● REQUIRED ACTION:
Give back exactly the lines of the material below that start at the line containing "This screenshot has width=466, height=345." and end at the line containing "This screenshot has width=1015, height=1365.", and no others.
┌────────
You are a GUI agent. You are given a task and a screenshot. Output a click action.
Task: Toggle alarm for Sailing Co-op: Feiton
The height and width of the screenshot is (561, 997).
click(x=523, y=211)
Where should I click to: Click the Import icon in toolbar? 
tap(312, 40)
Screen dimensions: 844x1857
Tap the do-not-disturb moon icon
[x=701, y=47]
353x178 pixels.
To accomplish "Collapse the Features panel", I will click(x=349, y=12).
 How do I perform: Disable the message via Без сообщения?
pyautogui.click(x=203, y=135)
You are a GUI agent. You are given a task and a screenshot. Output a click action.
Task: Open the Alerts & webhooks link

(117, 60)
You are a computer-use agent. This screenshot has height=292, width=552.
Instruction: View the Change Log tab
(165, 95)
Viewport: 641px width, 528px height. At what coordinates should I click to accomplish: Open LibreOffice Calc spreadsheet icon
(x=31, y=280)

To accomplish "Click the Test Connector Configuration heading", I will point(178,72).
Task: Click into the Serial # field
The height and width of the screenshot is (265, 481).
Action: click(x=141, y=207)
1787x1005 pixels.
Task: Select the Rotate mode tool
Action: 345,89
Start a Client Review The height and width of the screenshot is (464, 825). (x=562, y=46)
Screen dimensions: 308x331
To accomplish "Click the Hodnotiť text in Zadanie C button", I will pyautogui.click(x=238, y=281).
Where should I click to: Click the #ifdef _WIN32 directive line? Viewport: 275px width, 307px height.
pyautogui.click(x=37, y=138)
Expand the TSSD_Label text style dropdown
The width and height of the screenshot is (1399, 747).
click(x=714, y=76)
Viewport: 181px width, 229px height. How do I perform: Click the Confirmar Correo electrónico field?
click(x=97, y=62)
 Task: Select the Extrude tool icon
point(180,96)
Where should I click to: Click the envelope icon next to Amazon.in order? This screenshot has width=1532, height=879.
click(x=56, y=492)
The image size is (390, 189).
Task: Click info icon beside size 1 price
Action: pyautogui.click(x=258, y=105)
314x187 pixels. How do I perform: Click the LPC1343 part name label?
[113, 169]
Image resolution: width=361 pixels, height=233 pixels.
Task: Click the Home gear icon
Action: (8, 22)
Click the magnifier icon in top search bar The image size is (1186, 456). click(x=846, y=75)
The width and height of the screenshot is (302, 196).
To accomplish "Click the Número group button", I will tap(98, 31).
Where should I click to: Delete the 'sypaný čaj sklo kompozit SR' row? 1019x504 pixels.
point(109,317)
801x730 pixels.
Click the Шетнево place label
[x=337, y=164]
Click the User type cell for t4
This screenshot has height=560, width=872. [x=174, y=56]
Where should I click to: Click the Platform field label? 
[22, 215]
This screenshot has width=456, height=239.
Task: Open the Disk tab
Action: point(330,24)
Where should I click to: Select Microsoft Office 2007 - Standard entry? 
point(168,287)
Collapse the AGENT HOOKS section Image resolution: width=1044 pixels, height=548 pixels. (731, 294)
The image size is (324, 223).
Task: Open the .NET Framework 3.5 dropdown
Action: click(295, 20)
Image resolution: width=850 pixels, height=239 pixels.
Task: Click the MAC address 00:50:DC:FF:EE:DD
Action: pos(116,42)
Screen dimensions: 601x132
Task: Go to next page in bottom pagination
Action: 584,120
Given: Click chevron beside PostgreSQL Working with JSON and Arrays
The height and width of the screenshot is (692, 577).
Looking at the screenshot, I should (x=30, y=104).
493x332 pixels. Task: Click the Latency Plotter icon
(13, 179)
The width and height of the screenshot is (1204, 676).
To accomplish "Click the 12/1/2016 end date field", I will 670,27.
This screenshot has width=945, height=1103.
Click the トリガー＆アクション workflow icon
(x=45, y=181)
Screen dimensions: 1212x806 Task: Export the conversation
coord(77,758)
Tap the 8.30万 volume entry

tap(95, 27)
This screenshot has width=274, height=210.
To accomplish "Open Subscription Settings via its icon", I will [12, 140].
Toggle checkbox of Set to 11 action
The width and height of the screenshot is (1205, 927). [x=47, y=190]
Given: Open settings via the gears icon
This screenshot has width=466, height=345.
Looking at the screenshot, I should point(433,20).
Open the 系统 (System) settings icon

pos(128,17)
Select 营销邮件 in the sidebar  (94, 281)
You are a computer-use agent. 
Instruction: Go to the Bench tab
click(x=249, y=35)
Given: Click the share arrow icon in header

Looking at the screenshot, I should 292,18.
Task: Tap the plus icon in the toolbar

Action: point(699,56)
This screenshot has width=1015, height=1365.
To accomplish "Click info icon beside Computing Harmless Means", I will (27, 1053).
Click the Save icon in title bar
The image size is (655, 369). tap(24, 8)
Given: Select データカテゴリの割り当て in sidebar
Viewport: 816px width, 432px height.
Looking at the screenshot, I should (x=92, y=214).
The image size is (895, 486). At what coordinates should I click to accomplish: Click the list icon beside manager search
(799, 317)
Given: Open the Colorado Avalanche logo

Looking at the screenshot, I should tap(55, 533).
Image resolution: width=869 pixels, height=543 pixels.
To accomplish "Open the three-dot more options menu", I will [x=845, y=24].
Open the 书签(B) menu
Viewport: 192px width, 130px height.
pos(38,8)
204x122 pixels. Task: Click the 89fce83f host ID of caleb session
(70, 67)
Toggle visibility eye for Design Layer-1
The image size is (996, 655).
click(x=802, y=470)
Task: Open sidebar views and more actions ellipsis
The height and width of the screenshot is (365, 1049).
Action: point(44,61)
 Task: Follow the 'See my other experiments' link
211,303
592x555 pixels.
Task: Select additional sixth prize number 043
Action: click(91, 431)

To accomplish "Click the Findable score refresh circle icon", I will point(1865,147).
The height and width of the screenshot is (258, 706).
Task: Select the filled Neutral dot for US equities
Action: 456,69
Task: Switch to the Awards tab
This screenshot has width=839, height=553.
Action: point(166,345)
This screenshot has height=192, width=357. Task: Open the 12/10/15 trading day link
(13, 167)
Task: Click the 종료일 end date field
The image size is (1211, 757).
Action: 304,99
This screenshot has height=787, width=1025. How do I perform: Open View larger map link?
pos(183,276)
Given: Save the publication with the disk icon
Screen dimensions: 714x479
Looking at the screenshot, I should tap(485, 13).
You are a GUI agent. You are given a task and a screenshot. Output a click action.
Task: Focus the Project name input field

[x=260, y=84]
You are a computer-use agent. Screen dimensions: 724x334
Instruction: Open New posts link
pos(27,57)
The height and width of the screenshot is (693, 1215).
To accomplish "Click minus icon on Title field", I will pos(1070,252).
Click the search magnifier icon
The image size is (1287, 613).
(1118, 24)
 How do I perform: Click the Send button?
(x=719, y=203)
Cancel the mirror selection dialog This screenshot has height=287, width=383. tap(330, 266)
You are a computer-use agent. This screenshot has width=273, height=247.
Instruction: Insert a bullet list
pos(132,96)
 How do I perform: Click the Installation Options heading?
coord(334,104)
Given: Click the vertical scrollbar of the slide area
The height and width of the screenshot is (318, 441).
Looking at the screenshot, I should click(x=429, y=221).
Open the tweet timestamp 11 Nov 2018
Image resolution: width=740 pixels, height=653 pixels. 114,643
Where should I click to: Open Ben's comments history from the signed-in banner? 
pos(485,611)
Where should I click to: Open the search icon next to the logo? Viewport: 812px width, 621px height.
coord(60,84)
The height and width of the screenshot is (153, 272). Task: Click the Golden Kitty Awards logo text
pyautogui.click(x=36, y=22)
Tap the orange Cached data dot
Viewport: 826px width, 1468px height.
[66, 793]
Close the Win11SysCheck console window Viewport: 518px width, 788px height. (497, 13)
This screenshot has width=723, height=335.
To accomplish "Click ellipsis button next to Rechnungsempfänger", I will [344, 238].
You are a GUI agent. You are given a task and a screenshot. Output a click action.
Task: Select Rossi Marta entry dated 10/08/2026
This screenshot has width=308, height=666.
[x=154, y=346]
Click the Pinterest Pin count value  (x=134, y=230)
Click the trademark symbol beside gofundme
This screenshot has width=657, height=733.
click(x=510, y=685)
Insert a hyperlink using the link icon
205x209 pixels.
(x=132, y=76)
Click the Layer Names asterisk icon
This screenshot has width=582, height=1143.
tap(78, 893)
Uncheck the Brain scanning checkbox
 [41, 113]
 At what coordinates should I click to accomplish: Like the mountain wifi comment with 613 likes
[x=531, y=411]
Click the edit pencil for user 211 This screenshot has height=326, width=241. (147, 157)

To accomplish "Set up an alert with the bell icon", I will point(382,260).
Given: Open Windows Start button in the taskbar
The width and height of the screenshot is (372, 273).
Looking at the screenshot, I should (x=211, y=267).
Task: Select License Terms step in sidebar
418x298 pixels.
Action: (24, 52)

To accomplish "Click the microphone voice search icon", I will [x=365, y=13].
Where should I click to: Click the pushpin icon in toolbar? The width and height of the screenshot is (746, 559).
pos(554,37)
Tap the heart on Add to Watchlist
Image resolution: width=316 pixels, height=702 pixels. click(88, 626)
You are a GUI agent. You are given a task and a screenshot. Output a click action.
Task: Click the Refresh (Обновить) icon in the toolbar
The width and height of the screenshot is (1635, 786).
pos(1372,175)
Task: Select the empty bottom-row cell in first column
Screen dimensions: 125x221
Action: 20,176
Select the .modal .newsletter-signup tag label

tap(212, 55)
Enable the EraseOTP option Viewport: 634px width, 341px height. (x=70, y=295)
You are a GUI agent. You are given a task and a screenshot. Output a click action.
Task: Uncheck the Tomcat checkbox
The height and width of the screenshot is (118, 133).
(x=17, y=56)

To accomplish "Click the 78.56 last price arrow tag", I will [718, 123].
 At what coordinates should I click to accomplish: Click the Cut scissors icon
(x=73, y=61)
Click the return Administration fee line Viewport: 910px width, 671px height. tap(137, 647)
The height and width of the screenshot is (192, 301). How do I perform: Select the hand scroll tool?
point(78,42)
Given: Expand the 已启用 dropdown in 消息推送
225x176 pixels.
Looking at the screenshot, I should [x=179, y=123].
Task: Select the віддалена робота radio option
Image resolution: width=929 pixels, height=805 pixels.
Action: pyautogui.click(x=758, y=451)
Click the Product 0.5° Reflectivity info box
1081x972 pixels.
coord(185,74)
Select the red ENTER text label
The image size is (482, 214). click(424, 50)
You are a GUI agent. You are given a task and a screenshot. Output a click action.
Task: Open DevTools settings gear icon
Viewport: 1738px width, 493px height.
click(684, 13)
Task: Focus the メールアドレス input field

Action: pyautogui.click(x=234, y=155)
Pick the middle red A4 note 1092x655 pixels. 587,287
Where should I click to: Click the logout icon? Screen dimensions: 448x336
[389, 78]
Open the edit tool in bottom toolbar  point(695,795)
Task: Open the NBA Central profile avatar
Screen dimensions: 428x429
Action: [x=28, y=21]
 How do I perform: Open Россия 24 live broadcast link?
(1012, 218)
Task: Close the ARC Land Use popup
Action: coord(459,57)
└────────
● EXERCISE SOLUTION:
This screenshot has width=466, height=345.
Looking at the screenshot, I should point(433,20).
Open the 系统 (System) settings icon

pos(128,17)
Select 营销邮件 in the sidebar  (94, 281)
You are a computer-use agent. 
Instruction: Go to the Bench tab
click(x=249, y=35)
Given: Click the share arrow icon in header

Looking at the screenshot, I should 292,18.
Task: Tap the plus icon in the toolbar

Action: point(699,56)
This screenshot has width=1015, height=1365.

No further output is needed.